Внизу во дворе на небольшой площадке перед деревянной беседкой мужичок в распахнутой телогрейке и вислоухой шапке-ушанке рубит дрова. Вот и прислуга.
Я прошлась по второму этажу, осмотрела фотографии и рисунки на стенах четырех комнат. Попробовала умыться в большой ванной с двумя окнами, но вода из крана не потекла. Спустилась вниз.
Седой Бирс в фартуке стоял у электрической плиты в современно обустроенной кухне. Байрон спал в гостиной на диване под ярким клетчатым пледом. В коридоре в большой плетеной корзине лежали яблоки. Несколько валялось прямо на полу. Ностальгически пахнуло знакомым духом антоновки. Вспомнились наши с мамой шесть соток и раскрашенный в семь цветов радуги (моя прихоть) летний домик под старыми яблонями. Две комнатки, большая веранда с кухней, туалет и душ на улице. Там в упавших в траву яблоках валяется сейчас мое детство. Мы с Примавэрой все откладываем, но ехать придется, чтобы до снега успеть сгрести все это в кучу и убрать.

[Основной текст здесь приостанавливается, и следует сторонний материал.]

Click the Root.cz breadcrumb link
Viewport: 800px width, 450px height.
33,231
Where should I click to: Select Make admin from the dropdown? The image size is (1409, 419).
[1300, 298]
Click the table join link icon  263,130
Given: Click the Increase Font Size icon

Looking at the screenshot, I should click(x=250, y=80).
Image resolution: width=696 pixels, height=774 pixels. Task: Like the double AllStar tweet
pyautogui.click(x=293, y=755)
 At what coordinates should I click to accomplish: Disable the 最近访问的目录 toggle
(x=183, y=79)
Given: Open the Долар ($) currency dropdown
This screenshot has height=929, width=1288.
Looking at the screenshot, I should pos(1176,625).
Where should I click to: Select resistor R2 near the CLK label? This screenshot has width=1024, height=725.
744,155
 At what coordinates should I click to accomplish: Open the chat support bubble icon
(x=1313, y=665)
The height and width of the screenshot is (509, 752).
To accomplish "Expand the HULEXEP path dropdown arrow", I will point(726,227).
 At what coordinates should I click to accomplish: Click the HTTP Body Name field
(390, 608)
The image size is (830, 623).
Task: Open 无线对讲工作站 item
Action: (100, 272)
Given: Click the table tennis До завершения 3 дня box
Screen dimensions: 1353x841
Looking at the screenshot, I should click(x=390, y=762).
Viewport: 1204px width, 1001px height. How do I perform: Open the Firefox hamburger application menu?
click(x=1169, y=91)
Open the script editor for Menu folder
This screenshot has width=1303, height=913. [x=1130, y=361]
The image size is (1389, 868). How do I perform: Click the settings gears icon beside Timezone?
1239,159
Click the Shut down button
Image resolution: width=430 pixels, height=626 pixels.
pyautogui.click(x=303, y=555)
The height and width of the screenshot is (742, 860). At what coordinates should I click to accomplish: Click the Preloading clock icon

Толкнула в коридоре ближайшую дверь и угадала: ванная комната с унитазом. Открыла краны – вода течет, и холодная, и горячая. Что же так тоскливо-то?..
На пути в гостиную подбираю с пола яблоко и иду к Байрону на диван. Я забралась ногами в ноги Байрона и укрылась краешком пледа, а он даже не проснулся.
Пришел мужичок в ушанке, принес дрова к камину. Выгрузил их громко, потом вдруг снял шапку и поклонился мне. Молча. Надел шапку и ушел. Бирс принес блюдо с оладьями и мед в литровой банке.